▶ **TASK DIRECTIONS**:
Retype the entries below exactly, and keep every picture out of your version.

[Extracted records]
────────────────
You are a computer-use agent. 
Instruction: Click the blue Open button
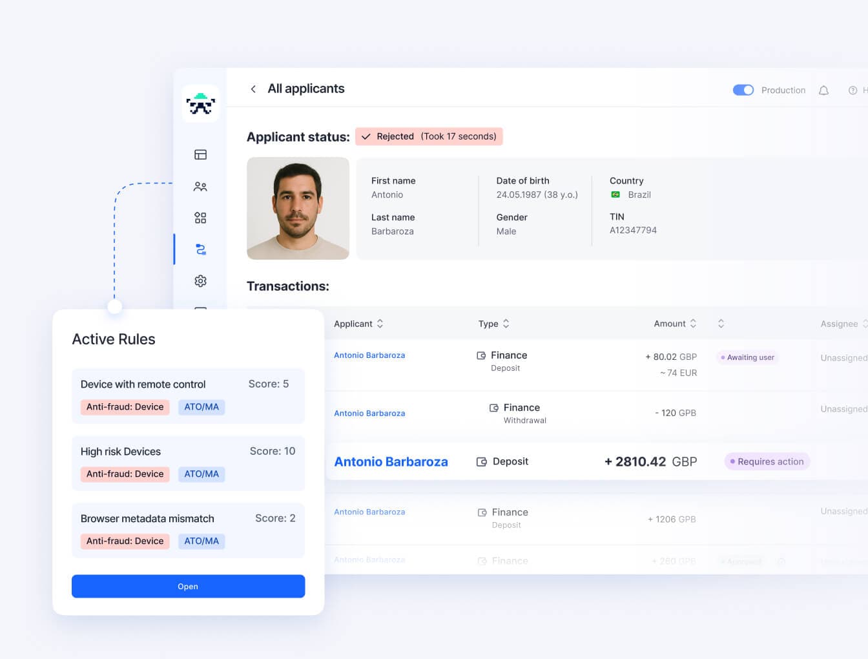coord(188,586)
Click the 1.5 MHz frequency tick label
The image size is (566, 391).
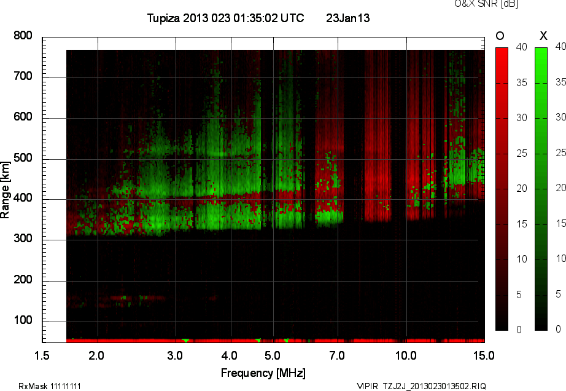click(42, 355)
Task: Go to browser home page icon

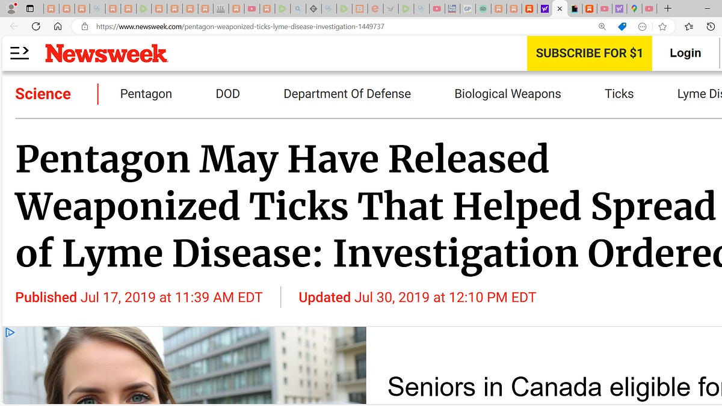Action: tap(58, 26)
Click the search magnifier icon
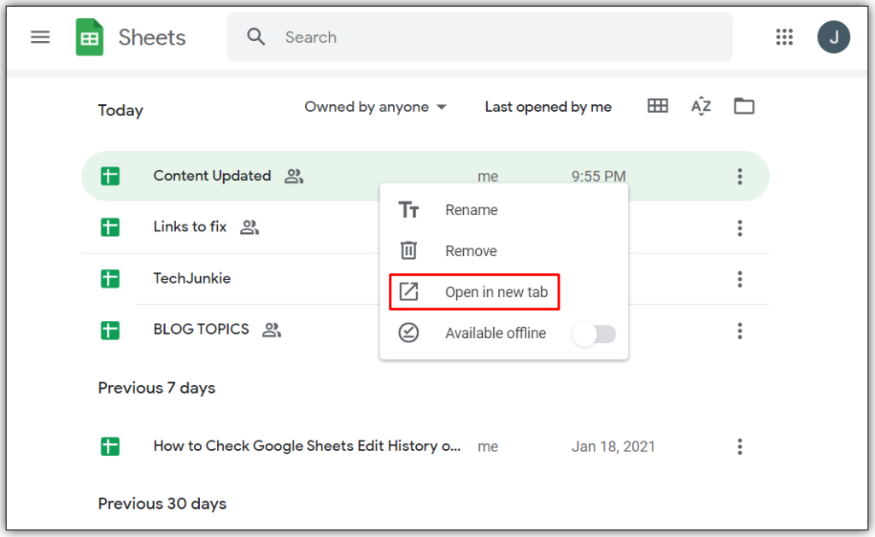This screenshot has height=537, width=875. point(255,37)
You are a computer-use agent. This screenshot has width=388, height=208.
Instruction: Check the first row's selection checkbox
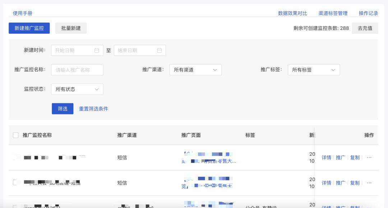pyautogui.click(x=16, y=157)
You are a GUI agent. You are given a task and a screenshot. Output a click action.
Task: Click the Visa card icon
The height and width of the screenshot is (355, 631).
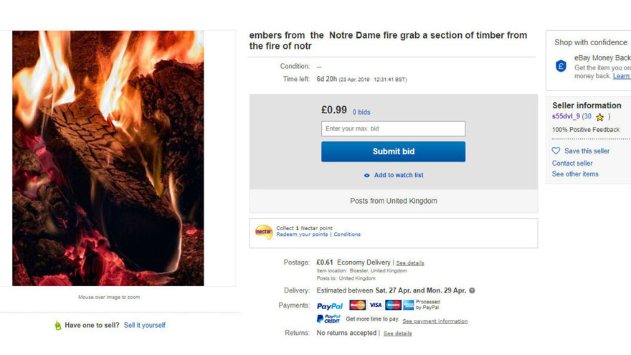tap(375, 306)
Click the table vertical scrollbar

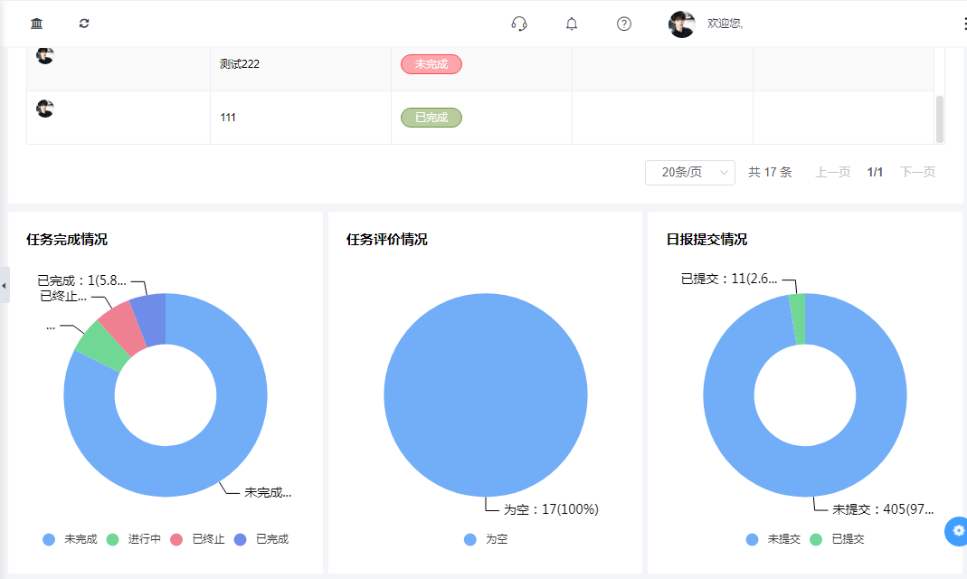coord(939,118)
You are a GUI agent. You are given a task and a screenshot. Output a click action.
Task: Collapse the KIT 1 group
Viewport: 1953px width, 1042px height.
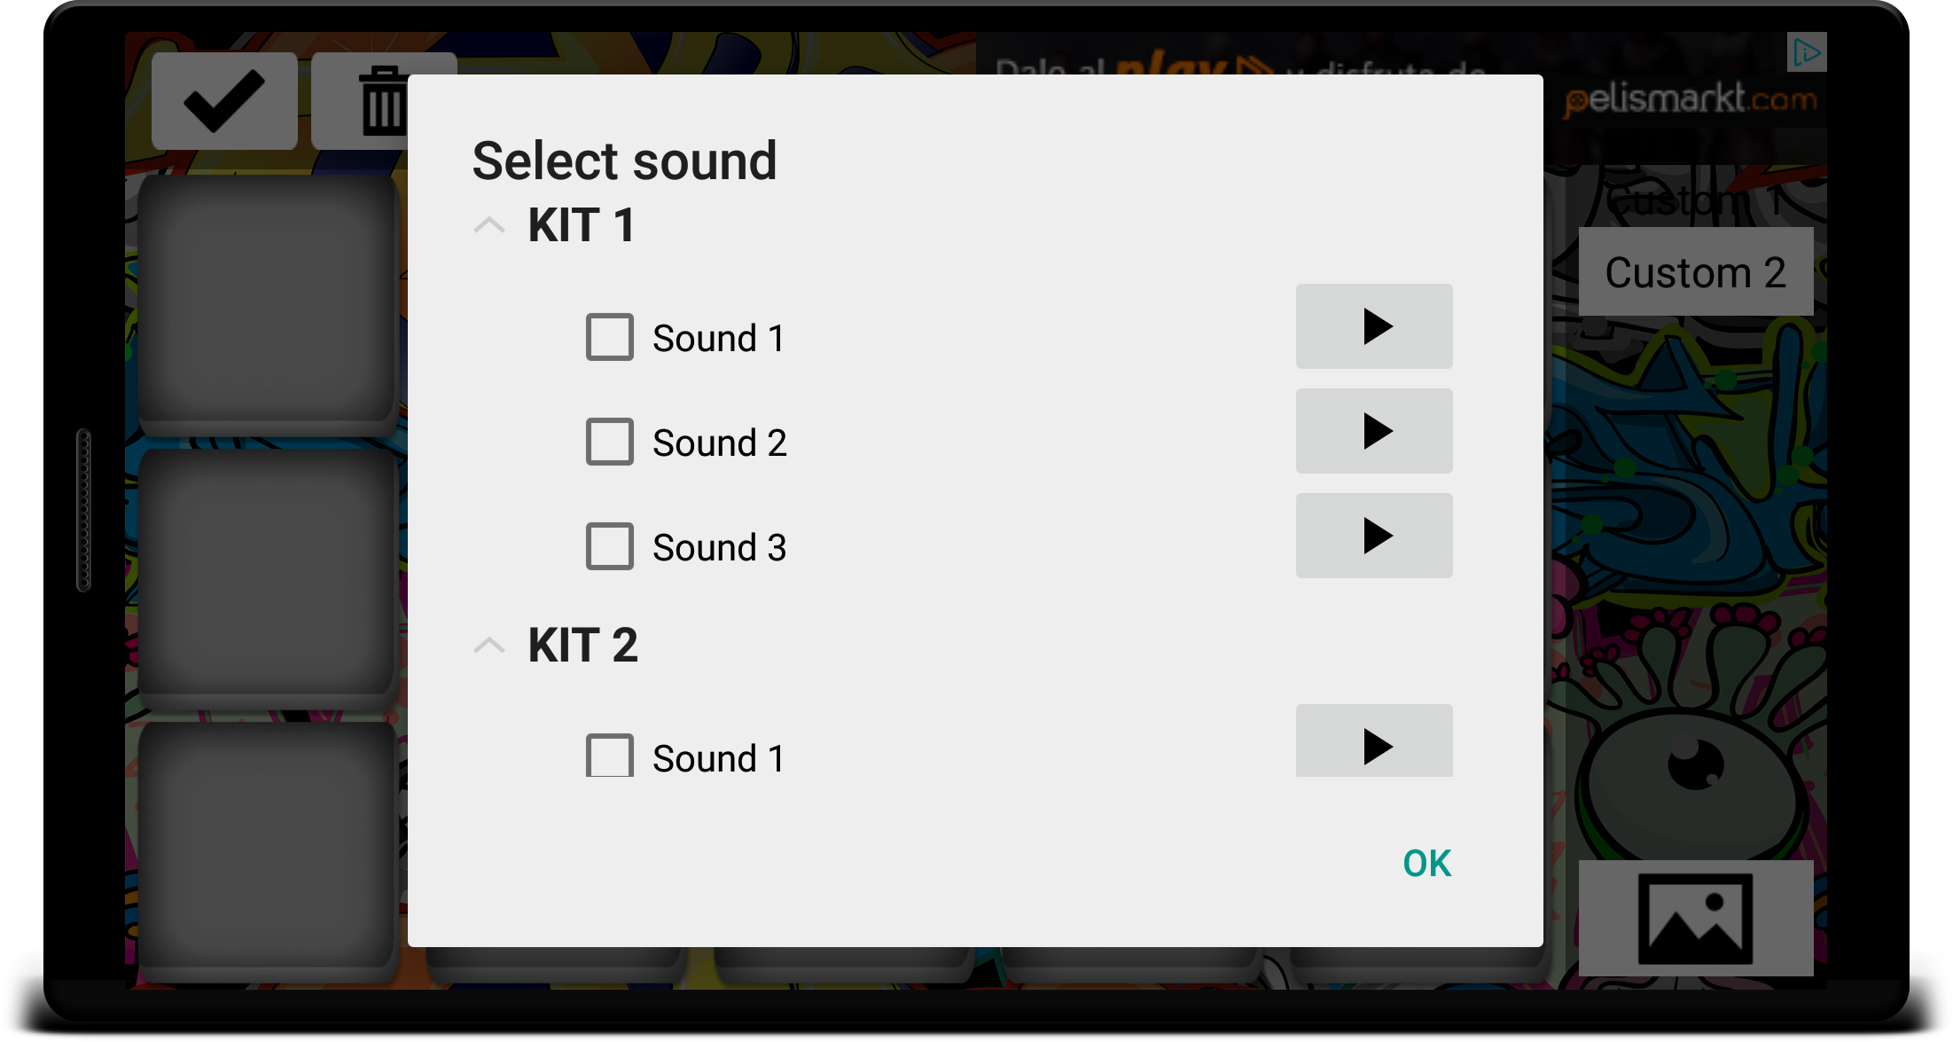click(489, 225)
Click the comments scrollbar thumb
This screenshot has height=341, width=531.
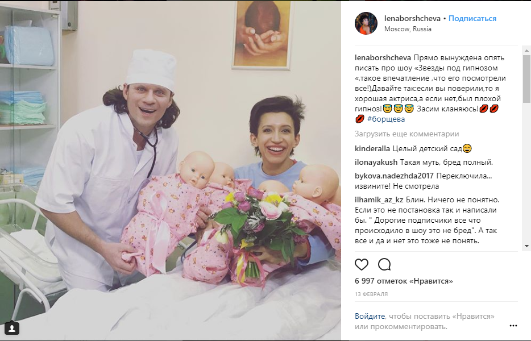point(526,79)
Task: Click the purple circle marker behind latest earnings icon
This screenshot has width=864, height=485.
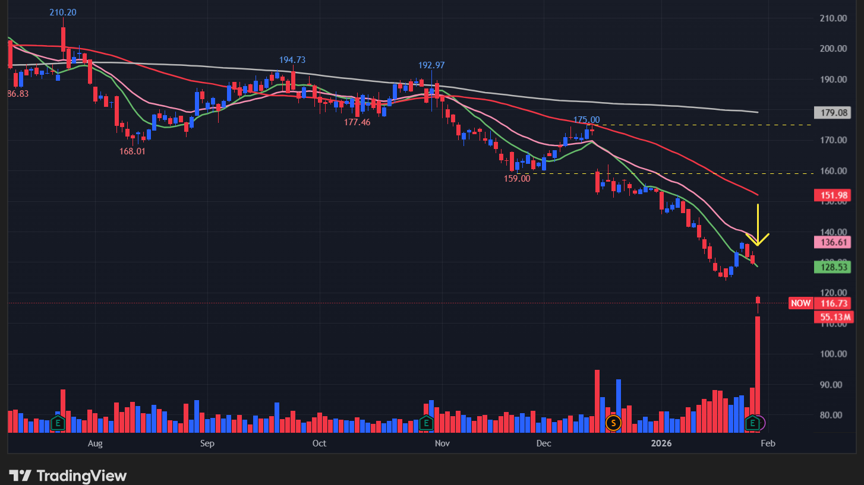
────────────────
▶ **RESPONSE TO THIS EXERCISE**:
You are a computer-use agent. 
Instruction: Click the blue Open button
coord(188,586)
Click the 1.5 MHz frequency tick label
The image size is (566, 391).
click(42, 355)
Task: Go to browser home page icon

Action: tap(58, 26)
Click the search magnifier icon
This screenshot has height=537, width=875. point(255,37)
You are a computer-use agent. This screenshot has width=388, height=208.
Instruction: Check the first row's selection checkbox
pyautogui.click(x=16, y=157)
You are a GUI agent. You are given a task and a screenshot. Output a click action.
Task: Click the Visa card icon
The height and width of the screenshot is (355, 631).
tap(375, 306)
Click the table vertical scrollbar

coord(939,118)
You are a GUI agent. You are given a task and a screenshot. Output a click action.
Task: Collapse the KIT 1 group
Viewport: 1953px width, 1042px height.
click(489, 225)
Click the comments scrollbar thumb
This screenshot has height=341, width=531.
point(526,79)
Task: Click the purple circle marker behind latest earnings icon
This screenshot has width=864, height=485.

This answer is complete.